What did exist was a miserably hot and humid climate that generated a medical nightmare for interlopers. Malaria was rampant and caused more casualties than battle. Tropical diseases of all types posed baffling problems. Dysentery was a constant danger because of poor sanitation. ‘Rot’, a tropical relative to the Great War’s ‘trench foot’, threatened to turn the smallest cut into a serious infection. Combat units did a good job maintaining morale under these daunting conditions, but stress was undeniable. (The rate of psychological breakdown among US forces was much worse in the South Pacific than any other theatre in the Second World War.)

Situated directly on the equator, the South Pacific was above all home of what an earlier generation called ‘the jungle’. American soldier Robert Kennington described it:

‘Jungle was really rough. We were hit by the heat, mosquitos, leeches and a little bit of everything else. Guadalcanal was about 96 miles long by 35 miles wide. Except along the beach and the top of the ridges there was nothing but jungle. The jungle had big trees that grew about 100 feet high. Vines grew out of them and dropped to the ground. Some vines grew as wide as your leg. We called them “Wait A Minute Vines”. They had big hooks on them like a rooster spur. When you tried to get through on patrol and ran into one of those vines you either stopped or you were cut up. When tangled you backed out. You learned not to try to bull through them because those hooks were like a razor. I still have scars from them. In the afternoon you’d really notice a kind of dead smell. Probably from all the decaying matter. Mosquitos were so thick you could wipe them off your arm in handfuls. You wade through the rivers and you’d come out with leeches you didn’t even know were there until you felt a sting. You’d look down and there was this creature on your leg full of blood.’

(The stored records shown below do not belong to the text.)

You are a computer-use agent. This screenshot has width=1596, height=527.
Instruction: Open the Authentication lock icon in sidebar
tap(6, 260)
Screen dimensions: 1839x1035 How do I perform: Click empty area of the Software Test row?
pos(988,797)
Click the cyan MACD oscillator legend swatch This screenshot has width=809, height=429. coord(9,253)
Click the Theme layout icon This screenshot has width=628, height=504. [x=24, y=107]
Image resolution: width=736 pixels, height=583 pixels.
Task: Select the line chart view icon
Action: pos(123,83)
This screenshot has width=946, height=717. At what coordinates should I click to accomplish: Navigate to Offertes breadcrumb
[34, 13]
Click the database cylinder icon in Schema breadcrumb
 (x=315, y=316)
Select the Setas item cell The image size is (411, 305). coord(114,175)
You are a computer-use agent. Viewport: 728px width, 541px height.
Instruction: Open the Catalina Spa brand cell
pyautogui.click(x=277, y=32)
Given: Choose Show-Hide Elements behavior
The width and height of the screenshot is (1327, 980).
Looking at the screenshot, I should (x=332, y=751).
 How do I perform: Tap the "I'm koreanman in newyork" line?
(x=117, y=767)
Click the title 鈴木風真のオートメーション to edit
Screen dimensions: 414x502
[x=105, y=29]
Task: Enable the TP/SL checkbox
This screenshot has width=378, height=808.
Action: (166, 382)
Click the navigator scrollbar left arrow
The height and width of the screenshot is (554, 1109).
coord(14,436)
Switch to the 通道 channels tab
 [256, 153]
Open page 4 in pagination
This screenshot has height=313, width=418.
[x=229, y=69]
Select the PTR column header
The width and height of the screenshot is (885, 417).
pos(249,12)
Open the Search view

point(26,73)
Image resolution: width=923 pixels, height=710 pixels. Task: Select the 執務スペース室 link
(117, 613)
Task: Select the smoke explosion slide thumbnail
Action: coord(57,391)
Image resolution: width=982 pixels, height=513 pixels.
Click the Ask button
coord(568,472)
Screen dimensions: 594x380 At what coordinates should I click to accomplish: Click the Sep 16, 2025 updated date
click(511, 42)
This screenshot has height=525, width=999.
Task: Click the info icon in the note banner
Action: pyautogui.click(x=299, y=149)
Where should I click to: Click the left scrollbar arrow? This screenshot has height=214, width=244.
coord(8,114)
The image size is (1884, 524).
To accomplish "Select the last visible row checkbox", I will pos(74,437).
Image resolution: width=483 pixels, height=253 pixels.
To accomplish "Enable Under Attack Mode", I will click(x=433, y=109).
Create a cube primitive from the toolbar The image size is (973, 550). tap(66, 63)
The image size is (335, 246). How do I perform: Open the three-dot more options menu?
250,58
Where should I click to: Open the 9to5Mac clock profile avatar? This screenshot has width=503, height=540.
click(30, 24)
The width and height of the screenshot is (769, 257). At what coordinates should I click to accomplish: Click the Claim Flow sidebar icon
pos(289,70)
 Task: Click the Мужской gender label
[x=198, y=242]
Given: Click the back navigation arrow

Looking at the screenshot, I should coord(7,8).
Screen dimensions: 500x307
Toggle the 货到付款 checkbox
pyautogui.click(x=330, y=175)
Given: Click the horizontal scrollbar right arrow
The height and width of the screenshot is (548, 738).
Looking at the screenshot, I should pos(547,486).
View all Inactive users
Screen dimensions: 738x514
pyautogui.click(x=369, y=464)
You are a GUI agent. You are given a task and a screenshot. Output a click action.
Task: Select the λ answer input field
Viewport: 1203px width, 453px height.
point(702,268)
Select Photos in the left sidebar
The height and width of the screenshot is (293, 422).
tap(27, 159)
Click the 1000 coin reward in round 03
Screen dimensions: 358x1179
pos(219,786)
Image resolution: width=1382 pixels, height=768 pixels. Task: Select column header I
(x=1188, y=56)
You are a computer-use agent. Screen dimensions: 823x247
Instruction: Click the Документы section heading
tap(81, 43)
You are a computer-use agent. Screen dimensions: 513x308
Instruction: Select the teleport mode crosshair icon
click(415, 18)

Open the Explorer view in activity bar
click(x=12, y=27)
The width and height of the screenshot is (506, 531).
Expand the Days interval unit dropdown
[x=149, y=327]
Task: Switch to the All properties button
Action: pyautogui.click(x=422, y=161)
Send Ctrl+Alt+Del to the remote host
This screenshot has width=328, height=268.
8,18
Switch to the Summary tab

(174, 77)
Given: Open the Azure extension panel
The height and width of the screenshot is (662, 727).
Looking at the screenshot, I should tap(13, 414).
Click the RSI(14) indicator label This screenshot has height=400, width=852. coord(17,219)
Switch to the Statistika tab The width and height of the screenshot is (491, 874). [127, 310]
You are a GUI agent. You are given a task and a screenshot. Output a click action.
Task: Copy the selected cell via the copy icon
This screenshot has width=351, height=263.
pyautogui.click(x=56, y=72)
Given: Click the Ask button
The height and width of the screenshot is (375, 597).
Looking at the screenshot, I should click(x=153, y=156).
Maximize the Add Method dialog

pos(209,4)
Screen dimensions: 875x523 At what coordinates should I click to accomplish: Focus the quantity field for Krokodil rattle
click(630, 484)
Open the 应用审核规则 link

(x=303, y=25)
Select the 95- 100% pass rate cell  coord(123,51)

If anything, New Guinea was more daunting than the Solomons. The Australian and Japanese soldiers that crossed the Kokoda Trail traversed an area with trees so tall that the sky was dim at noon. On the coast, combat soldiers confronted the horrid New Guinea mangrove swamp. In 1942 an Australian coast watcher forwarded a description of where the Mambare River reaches the sea. This point was a few miles north of the miserable battlefield near the pitiful settlement of Buna:

‘The Mambare debouches into the sea between low, muddy banks along which nipa palms stand crowded knee-deep in the water. Behind the nipa palms, mangroves grow, their foliage a darker green dado above the nipa fronds. Here and there a creek mouth shows, the creek a tunnel in the mangroves with dark tree trunks for sides, supported on a maze of gnarled, twisted, obscene roots standing in the oozy mud. Branches and leaves are overhead, through which the sun never penetrates to the black water, the haunt of coldly evil crocodiles.’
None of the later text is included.